Таким образом, становится ясно, что печатаемая статья Белого относится к концу января — началу марта 1925 г. Это заставляет внести довольно серьезные коррективы в представление о том, как и когда Белый «сменил вехи»: если его интерес к новому творчеству специфически советского типа был очевиден еще с самого начала двадцатых годов, когда он преподавал в студии Пролеткульта и не просто преподавал, но и выражал самую серьезную заинтересованность творчеством тех поэтов, которые ее посещали, то статьи начала тридцатых годов, где очевидна вульгарность привязок истории форм словесного искусства к классовой природе, понимаемой вполне в духе тогдашних литературных социологов, выглядели практически не подготовленными. Казалось, что они были вызваны лишь стремлением Белого приспособиться к текущему литературному процессу, вписать свое стремление обрести существенное место в нем путем идеологических уступок (конечно, как уступки не понимаемых: «перестройка» Белого совершалась совершенно для него органически) в общий процесс развития литературы с древнейших времен до живейшей современности. Републикуемая статья относит это стремление по крайней мере к началу 1925 года, то есть ко времени еще до известной резолюции ЦК ВКП(б) «О политике партии в области художественной литературы» и реакции Белого на нее. В то же время она обнажает и известную параллельность развития Белого и «лежневского» извода сменовеховства в середине двадцатых годов, что, вероятно, делает небезосновательными и потенциальные суждения о параллелях в судьбе двух деятелей культуры: стремительная карьера Лежнева в начале тридцатых, после официального покаяния, вполне способна объяснить и заигрывание облеченных высшим доверием советских литературных администраторов, вроде Гронского с Белым, умонастроение которого с готовностью истолковывали как «попутничество».

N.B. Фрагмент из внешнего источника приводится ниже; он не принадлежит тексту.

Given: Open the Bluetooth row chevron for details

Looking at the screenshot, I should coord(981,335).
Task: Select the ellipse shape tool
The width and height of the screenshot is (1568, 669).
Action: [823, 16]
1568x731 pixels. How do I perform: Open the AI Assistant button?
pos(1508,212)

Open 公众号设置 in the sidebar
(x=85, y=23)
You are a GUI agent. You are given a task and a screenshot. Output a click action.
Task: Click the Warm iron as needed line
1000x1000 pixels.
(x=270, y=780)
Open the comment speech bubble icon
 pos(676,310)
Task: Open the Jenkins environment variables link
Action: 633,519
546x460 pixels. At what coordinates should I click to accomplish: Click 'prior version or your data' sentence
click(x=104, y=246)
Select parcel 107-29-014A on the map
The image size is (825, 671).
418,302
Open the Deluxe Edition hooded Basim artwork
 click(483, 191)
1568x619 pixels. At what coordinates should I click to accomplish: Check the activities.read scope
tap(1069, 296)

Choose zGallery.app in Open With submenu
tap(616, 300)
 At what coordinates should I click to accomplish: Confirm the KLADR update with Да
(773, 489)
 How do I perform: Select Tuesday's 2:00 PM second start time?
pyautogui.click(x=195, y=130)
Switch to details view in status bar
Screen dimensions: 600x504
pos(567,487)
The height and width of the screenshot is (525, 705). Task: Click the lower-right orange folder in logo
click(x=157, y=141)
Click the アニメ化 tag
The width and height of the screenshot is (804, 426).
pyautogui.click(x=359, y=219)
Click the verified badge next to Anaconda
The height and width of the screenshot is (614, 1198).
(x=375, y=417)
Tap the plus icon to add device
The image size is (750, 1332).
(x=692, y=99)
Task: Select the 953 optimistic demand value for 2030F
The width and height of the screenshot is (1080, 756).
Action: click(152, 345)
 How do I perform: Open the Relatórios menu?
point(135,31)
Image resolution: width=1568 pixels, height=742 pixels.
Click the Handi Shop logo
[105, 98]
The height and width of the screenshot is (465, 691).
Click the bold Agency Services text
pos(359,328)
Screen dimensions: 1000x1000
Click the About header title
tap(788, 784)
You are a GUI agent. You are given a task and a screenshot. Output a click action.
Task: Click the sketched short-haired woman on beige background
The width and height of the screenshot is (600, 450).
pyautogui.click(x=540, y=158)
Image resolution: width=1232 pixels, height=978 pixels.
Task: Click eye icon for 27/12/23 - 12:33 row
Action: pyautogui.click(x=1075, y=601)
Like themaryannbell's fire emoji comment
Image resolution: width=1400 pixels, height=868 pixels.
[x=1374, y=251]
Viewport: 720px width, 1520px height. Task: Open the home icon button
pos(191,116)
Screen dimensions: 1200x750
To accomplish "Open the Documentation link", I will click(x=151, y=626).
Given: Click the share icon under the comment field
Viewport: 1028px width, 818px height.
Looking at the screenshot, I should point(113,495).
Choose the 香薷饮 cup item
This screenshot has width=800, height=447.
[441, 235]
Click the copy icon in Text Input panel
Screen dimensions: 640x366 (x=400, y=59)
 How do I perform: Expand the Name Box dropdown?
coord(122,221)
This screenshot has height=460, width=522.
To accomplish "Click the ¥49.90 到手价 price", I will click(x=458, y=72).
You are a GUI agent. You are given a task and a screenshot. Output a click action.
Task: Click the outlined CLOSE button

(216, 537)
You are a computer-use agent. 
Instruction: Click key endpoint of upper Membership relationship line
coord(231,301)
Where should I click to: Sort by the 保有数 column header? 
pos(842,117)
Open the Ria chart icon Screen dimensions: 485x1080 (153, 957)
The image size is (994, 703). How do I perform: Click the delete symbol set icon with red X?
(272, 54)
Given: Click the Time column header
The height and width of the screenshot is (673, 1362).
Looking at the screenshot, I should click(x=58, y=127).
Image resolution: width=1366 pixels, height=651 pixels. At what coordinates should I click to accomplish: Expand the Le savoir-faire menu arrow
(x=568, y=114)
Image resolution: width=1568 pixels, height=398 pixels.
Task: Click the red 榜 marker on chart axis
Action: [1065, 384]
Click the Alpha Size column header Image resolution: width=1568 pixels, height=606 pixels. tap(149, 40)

Не исключено, что исчезновение статьи Белого из литературного оборота вызвано не только редкостью журнала, но и причинами политическими, описанными тем же М. Агурским: осенью 1925 года Устрялов был подвергнут резчайшей критике сначала Зиновьевым, а потом и Бухариным на страницах «Правды», и полемика вокруг его имени на XIV съезде ВКП(б) с достаточно амбивалетными, но резкими по тону характеристиками, исходящими с самых верхов (в том числе и от Сталина), должна была заставить весьма поверхностно разбиравшегося в политике Белого испугаться.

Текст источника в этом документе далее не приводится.